At that time, ATM cards of 7 banks were used.
According to Nepal Rastra Bank, about Rs 19 million was hacked from 68 ATMs of 17 banks and Rs 35.8 million was hacked from India using Nepal’s network, including Rs 16 million indian currency. Police had arrested six Chinese hackers involved in the incident along with around Rs 12.7 million and currency of different countries. Along with them, the police also seized genuine and fake ATM cards, ATM printing machines, laptops and other items.
At that time, the hackers used ATM machines of not only Prabhu Bank, but also Nepal SBI Bank, Kumari Bank, Nepal Investment Bank, Sunrise Bank and Citizen Bank to withdraw money from NIC Asia Bank, Global Bank, Sunrise Bank and Citizen Bank accounts.
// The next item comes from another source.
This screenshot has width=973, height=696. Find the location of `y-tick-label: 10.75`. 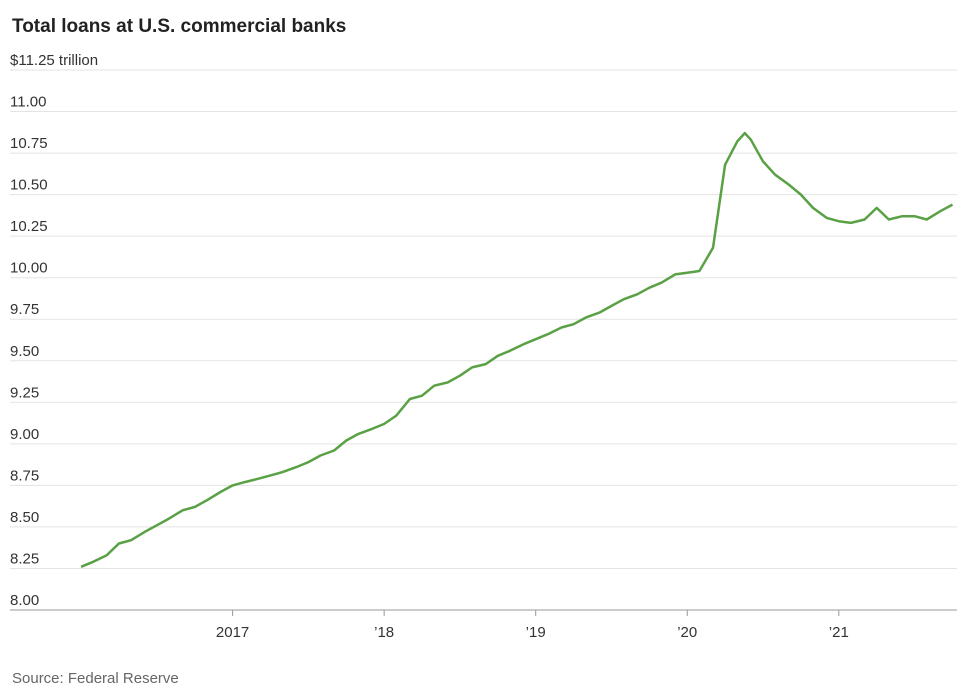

Similarly, there are other cases of such withdrawals from the banking system in Nepal.
Nepalese deposits at risk
Nepal’s banks and financial institutions have purchased their internal systems from various countries. They have been providing features like QR code, money transfer through mobile banking apps.
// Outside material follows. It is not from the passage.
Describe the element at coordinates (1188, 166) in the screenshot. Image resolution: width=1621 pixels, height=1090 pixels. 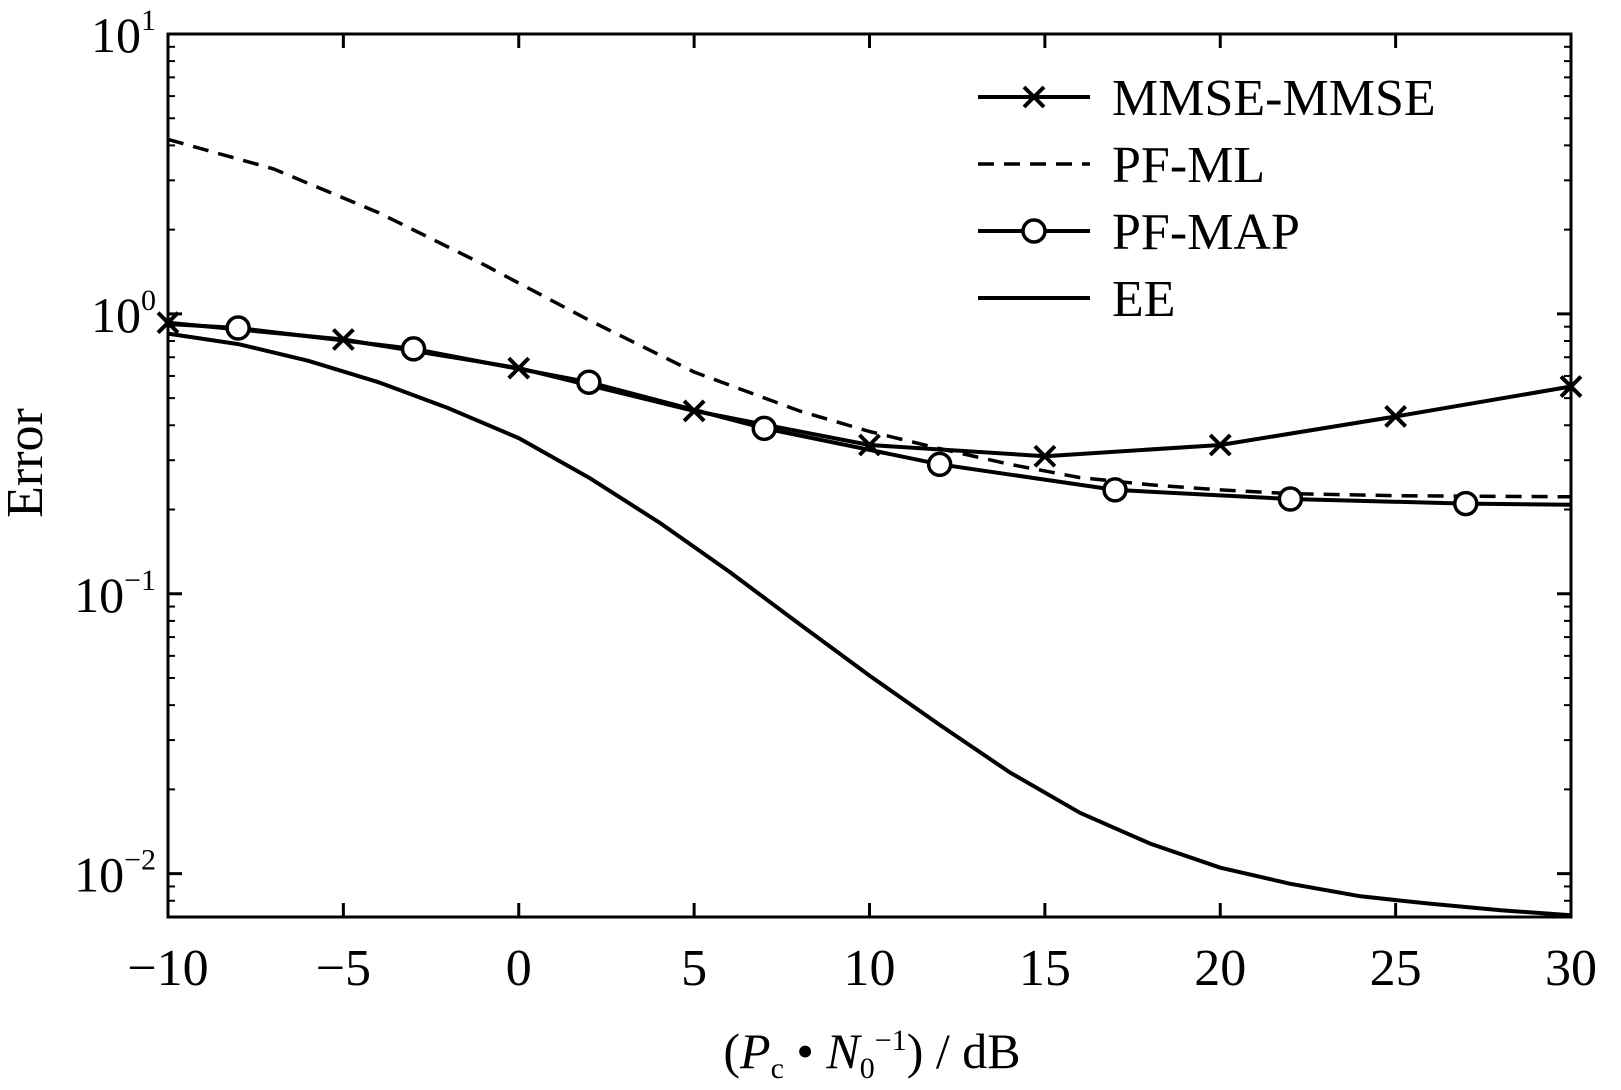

Banks have been providing mobile banking services through their own websites. For this, banks have been using Connect IPS, Phone Pay and various payment service providers, especially eService and Pocket technology. Similarly, ATM cards like Visa, SCT, MasterCard are being used in Nepal. Banks have been charging exorbitant fees from customers for availing these services. However, the recurrence of such cyber crimes by banks and financial institutions has proved that Nepal’s banking system is very weak.
Financial economist Anil Raj Bhattarai says such cyber attacks are caused by the weak cyber security of Nepal’s banks and the lack of skilled staff and systems within Nepal Rastra Bank. He said that although Nepal Telecom, Nepal Rastra Bank and some other companies look after the payment system of Nepal, there is no separate integrated system for this.
“There is nobody that knows how the data of the financial sector flows and how it is regulated and controlled,” he said. “It is necessary to build financial sector infrastructure to make Nepal’s financial sector safe and reliable.”
Although Nepal Rastra Bank has made legal and policy arrangements for digital payment and its use, it needs to be further modernized, he said.
According to Bhattarai, Nepal Rastra Bank should implement the European Standard ‘Payment Service Directive Two, PCD’ to strengthen its banking information technology.
“This is a standard of banking information systems, which will make the system secure and reliable,” he said.
Chairman of the Nepal Internet Foundation Bikram Shrestha also suggested adopting international standards to make Nepal’s banking system secure.
“The recent cyber attack on the system of banks including Siddhartha Bank, has not met international standards. Also, such incidents are happening due to lack of skilled human resources, weak regulatory role of Nepal Rastra Bank and weak internal operating system of banks,” he said.
Shrestha says that such problems occur even when banks do not evaluate their shortcomings in their internal system from time to time. He also stressed on the formulation and implementation of strict laws related to cyber crime in Nepal. He said that the issue of acquittal of cyber criminals should be stopped.
Nepal Rastra Bank does not seem to agree with the statement that there is a weak regulatory role in cyber crime. Spokesperson of Nepal Rastra Bank Deb Kumar Dhakal said that new types of criminal incidents are natural as the use of new technology is increasing.
“It’s not that we don’t have adequate laws on digital payments. With the use of new technology, new types of crimes are happening all over the world. Nepal has succeeded in regulating such crimes,” he said.
Banks and financial institutions periodically submit information system audits to Nepal Rastra Bank.
He also said that the construction work of National Switch is progressing rapidly for the security of the payment systems.